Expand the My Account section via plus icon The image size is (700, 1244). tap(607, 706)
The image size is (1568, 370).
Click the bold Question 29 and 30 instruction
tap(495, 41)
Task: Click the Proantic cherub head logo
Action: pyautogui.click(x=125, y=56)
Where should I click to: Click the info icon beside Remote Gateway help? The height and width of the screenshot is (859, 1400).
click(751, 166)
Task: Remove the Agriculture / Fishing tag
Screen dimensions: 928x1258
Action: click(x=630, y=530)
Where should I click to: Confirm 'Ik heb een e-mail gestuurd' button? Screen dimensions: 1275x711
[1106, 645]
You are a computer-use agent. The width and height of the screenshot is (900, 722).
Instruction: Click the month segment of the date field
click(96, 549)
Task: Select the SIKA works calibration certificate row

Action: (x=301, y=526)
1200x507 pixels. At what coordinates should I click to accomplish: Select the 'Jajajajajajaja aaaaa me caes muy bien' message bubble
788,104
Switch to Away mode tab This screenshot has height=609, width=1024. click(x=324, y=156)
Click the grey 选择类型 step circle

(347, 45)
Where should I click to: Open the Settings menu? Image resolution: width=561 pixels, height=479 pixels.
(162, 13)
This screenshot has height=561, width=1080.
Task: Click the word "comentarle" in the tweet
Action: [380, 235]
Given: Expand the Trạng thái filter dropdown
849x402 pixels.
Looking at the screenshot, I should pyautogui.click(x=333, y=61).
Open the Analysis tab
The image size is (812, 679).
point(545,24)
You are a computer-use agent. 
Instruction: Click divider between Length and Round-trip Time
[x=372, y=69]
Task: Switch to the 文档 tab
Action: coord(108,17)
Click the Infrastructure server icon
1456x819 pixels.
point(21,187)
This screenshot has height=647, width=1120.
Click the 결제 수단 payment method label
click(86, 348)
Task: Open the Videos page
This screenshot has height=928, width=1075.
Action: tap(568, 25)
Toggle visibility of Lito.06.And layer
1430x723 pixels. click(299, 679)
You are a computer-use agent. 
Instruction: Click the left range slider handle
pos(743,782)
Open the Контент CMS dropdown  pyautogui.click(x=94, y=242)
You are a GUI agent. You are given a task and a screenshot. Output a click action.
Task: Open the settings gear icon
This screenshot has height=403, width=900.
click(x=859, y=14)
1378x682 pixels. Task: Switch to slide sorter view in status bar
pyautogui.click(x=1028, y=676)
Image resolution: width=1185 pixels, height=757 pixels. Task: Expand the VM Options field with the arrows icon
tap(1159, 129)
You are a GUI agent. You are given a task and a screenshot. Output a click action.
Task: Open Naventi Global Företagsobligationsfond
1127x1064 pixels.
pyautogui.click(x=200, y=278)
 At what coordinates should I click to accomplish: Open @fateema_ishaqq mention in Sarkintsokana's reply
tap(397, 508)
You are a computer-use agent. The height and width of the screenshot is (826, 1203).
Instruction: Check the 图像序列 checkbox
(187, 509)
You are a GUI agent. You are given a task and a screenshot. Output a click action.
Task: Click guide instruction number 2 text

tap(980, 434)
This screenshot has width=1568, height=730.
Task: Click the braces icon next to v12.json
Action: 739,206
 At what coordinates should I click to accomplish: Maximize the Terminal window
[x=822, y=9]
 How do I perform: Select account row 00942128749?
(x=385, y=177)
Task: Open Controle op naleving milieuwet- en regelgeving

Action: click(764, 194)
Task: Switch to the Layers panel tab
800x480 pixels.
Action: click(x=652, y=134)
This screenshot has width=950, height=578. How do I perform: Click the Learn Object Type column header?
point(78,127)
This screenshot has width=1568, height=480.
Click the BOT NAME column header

| WORK REQUIRED |
All lines from the one that contains "This screenshot has width=1568, height=480." to the last line above must be given again exactly, with both included and nothing added.

| ANSWER BOX |
This screenshot has width=1568, height=480.
Click the BOT NAME column header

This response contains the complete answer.